● WHAT IS BEING ASKED
Below is a block of entries; repeat exactly the lines starting at the line that contains "You are a computer-use agent." and ending at the line that contains "Screen dimensions: 421x512", both included.

Collected data
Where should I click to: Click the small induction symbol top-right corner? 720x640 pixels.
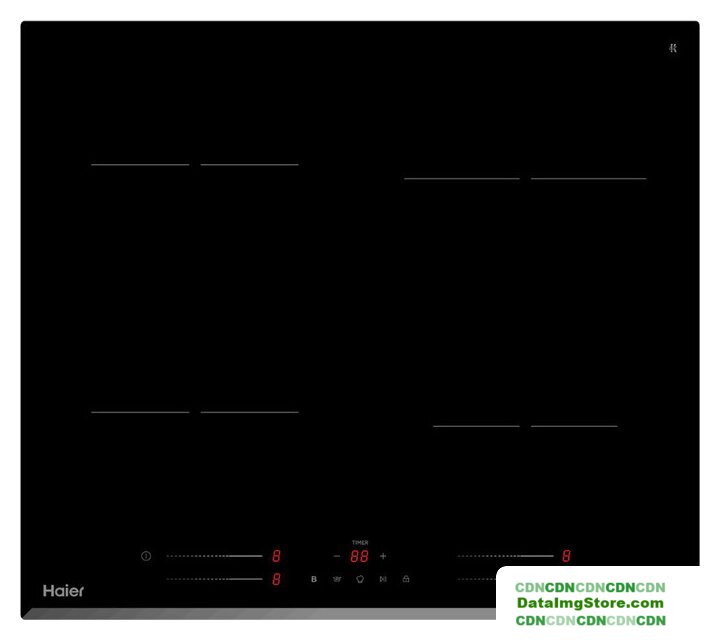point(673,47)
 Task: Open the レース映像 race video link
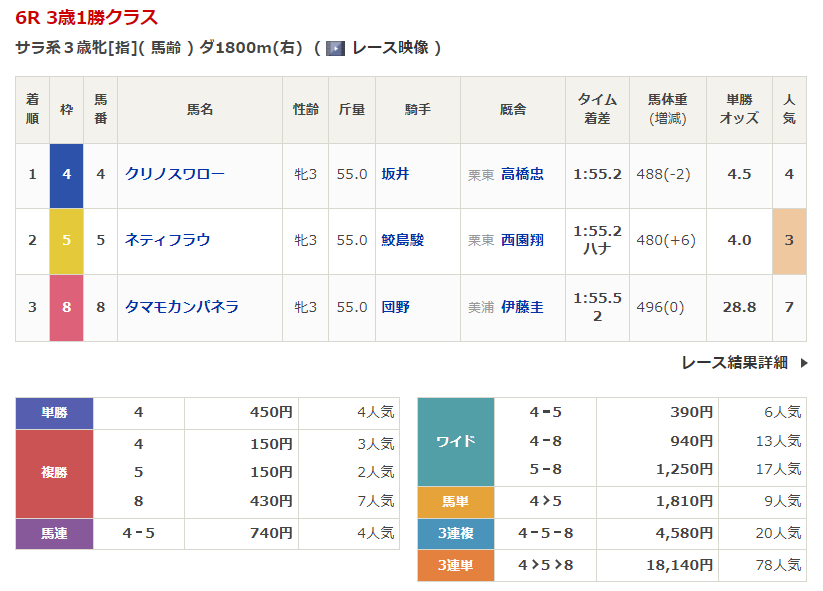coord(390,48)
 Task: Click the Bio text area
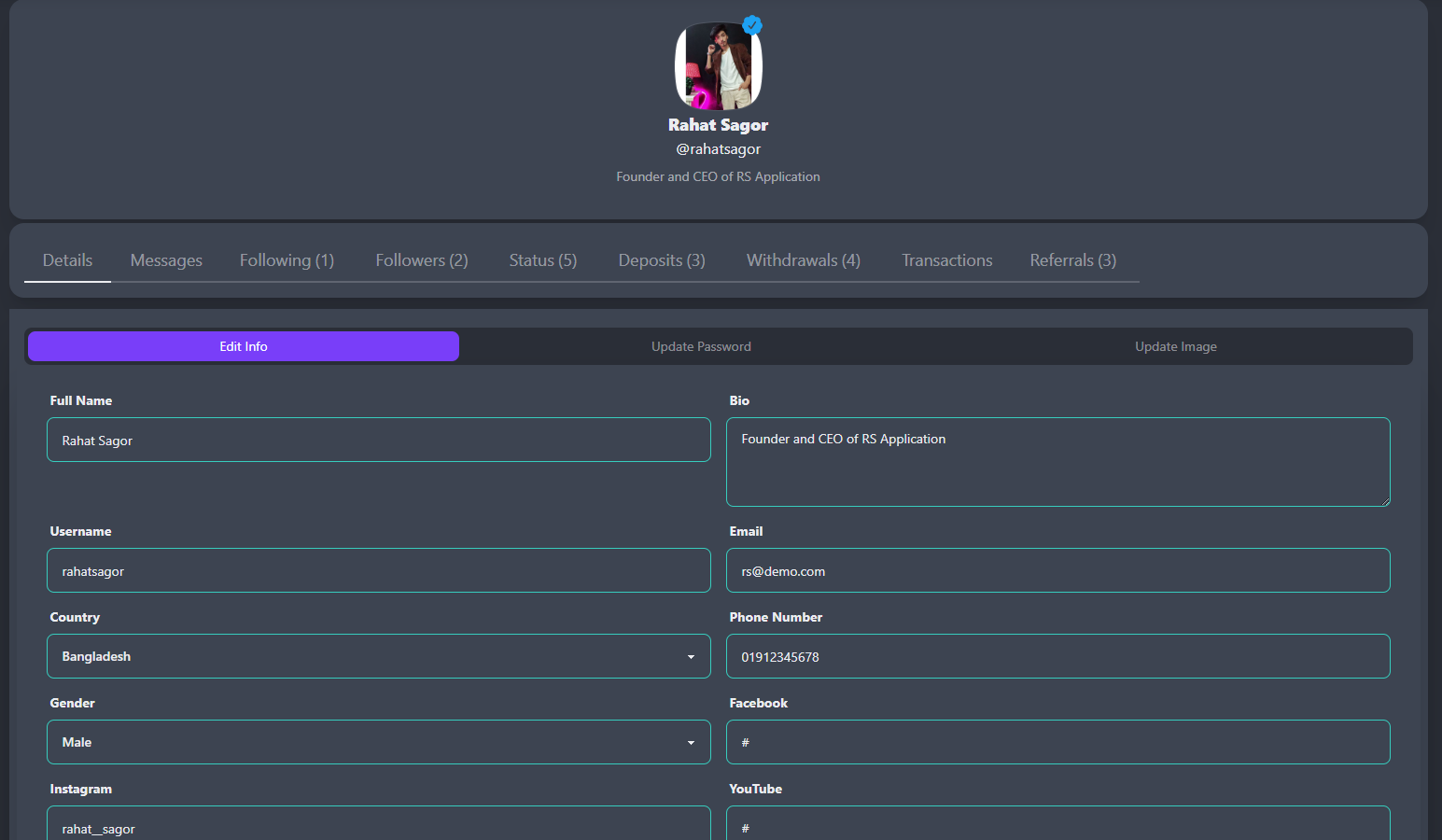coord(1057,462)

--

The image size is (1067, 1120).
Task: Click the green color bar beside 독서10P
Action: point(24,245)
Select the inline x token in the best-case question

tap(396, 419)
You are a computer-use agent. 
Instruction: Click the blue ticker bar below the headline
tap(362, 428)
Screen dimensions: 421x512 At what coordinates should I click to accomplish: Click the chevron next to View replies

...

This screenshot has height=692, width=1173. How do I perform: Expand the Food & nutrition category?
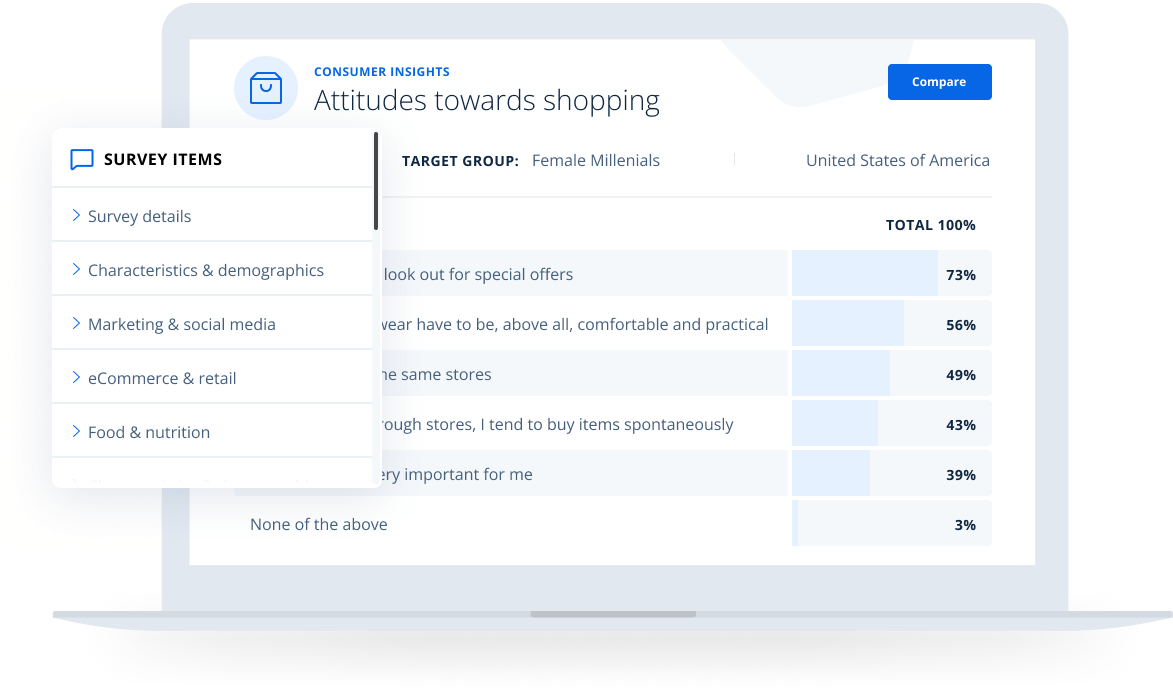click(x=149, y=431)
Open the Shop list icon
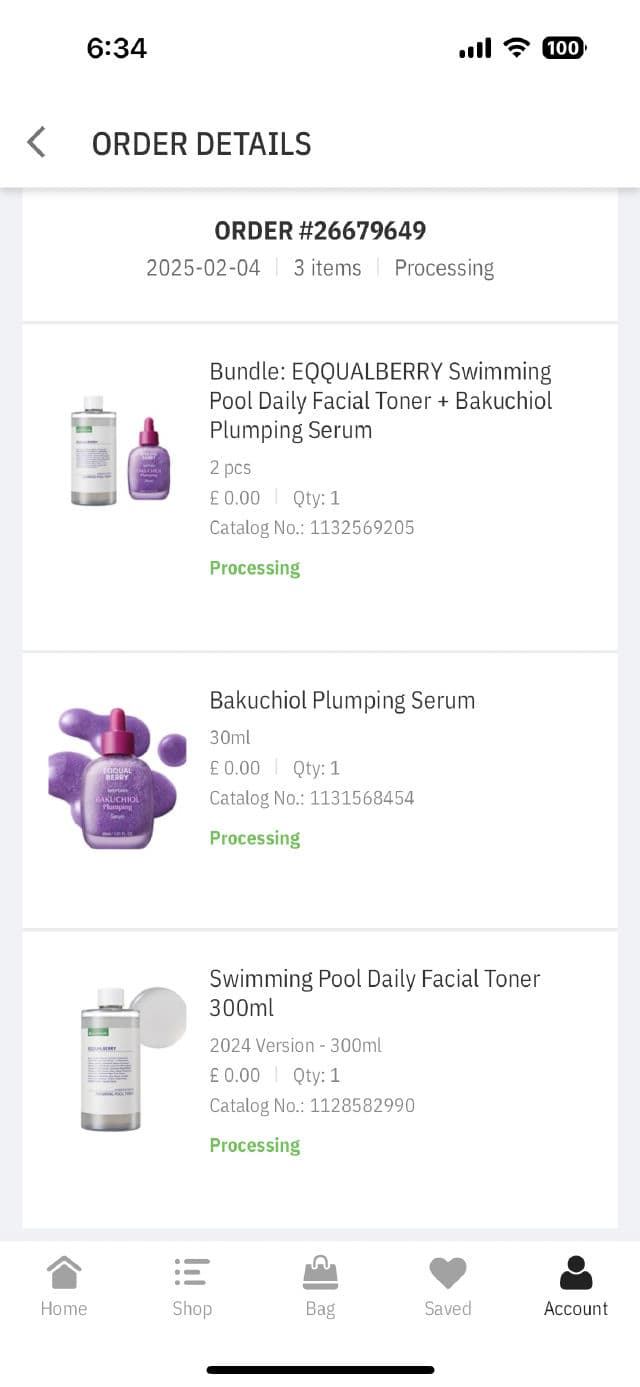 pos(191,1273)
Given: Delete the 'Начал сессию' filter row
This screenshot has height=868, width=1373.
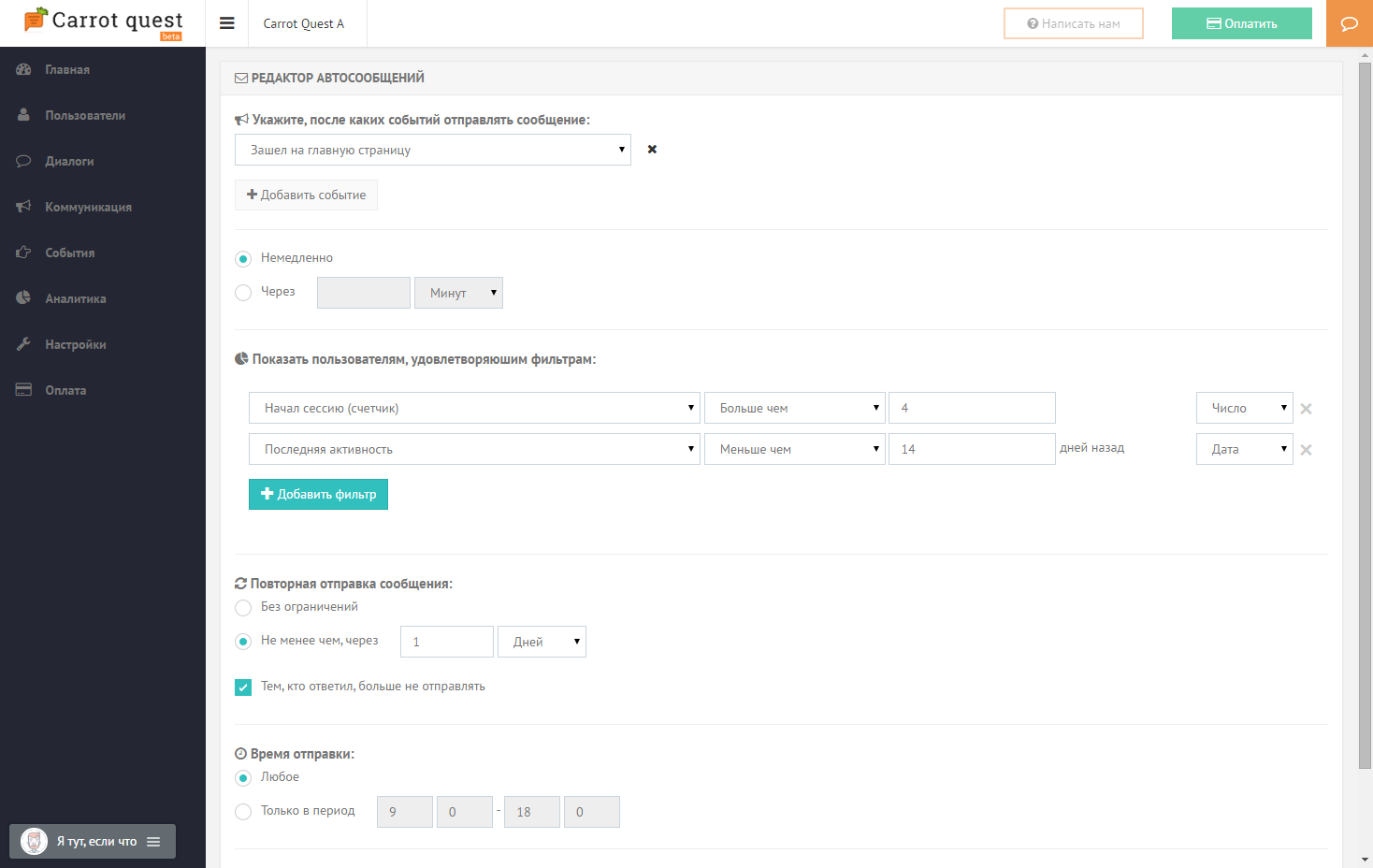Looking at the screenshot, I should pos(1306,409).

● SOLUTION FOR THIS EXERCISE
You are a computer-use agent. 
Instruction: Click the blue ticker bar below the headline
tap(362, 428)
Screen dimensions: 421x512 At what coordinates should I click to accomplish: Click the chevron next to View replies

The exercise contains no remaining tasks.